Investors Apparently Not Sold on Amgen’s Lung Cancer Drug

Amgen shares dropped 4.2% in pre-market trading at good but not amazing results in an early-stage trial of AMG 510 in in patients with previously treated KRAS G12C-mutated solid tumors.

Amgen shares dropped 4.2% in pre-market trading at good but not amazing results in an early-stage trial of AMG 510 in patients with previously treated KRAS G12C-mutated solid tumors. The company presented the data at the IASLC 2019 World Conference on Lung Cancer (WCLC) hosted by the International Association for the Study of Lung Cancer.

Earlier this year Amgen presented Phase I data at the 55th Annual Meeting of the American Society of Clinical Oncology (ASCO). The new data was a follow-up in a larger cohort of patients. It included a subset of 34 NSCLC patients with 23 being evaluable for efficacy. Thirteen of the patients received the target dose of 960 mg per day, and of them, seven had a partial response at one or more time points and six showed stable disease, which gave a disease control rate of 100%.

“These new data reinforce the earlier positive response rate we shared at ASCO in more non-small cell lung cancer patients receiving AMG 510,” said David M. Reese, executive vice president of Research and Development at Amgen. “We remain enthusiastic about the promise of AMG 510 and continue to rapidly advance its development program both as monotherapy and in combination.”

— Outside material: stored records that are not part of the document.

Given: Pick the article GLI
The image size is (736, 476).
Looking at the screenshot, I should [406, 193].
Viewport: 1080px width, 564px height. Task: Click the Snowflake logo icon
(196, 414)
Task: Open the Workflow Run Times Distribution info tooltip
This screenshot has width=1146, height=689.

It’s not completely clear why investors were unhappy with the results, although much of it seems related to very high expectations. Reese said, “If we can expand this and show in a large body of patients that we have response rates on the order of 50% or somewhere near that, that is very clinically relevant and meaningful,” reported Bloomberg. “It’s early days. We need to see if some of these responses will deepen over time.”

Michael Yee, an analyst with Jefferies, wrote in a note to investors that for this patient population, which is very sick, any response rate higher than 35% would be seen as an achievement. “The higher the response, the tougher it is” for rivals such Mirati Therapeutics.

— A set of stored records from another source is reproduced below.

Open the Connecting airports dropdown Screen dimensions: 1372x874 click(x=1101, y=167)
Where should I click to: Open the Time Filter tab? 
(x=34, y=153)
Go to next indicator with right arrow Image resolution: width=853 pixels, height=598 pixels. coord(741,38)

Mirati Therapeutics and Johnson & Johnson are developing competing drugs that are KRAS inhibitors focused on the G12C mutation.

Channing Der, professor at the Lineberger Comprehensive Cancer Center at the University of North Carolina Chapel Hill, and who serves on Mirati’s scientific advisory board, told Bloomberg that the Amgen data are a clear breakthrough. “This tells us we are heading in the right direction and that this concept is the right one. It’s far from saying we are done. The cautious sentiment in the field is that these inhibitors will be successful, but what percent will actually respond to this treatment and for how long is unknown.”

The issue, Der suggests, is patient survival, because many cancer drugs shrink tumors but don’t help patients live longer. “At the end of the day,” he told Bloomberg, “if you don’t get an impact on survival, it’s not considered a success.”

Patients in the Phase I trial were heavily pretreated with at least two or more previous lines of treatment. The primary endpoint was safety and key secondary endpoints included pharmacokinetics, objective response rate (ORR) assessed every six weeks, duration of response (DOR) and progression-free survival (PFS).

The RAS gene family is the most frequently mutated oncogenes found in human cancers. In that family, KRAS is the most common variant and most common in solid tumors. The specific mutations, KRAS G12C, makes up about 13% of non-small cell lung cancers, 3% to 5% of colorectal cancers, and one to two percent of other solid tumors. About 30,000 patients in the U.S. are diagnosed annually with KRAS G12C-driven cancers. This particular mutation has been viewed as “undruggable,” until recently.

Brian Skorney, an analyst with RW Baird, wrote in a note to clients that the data “continue to look strong, if not fully up to lofty hopes.”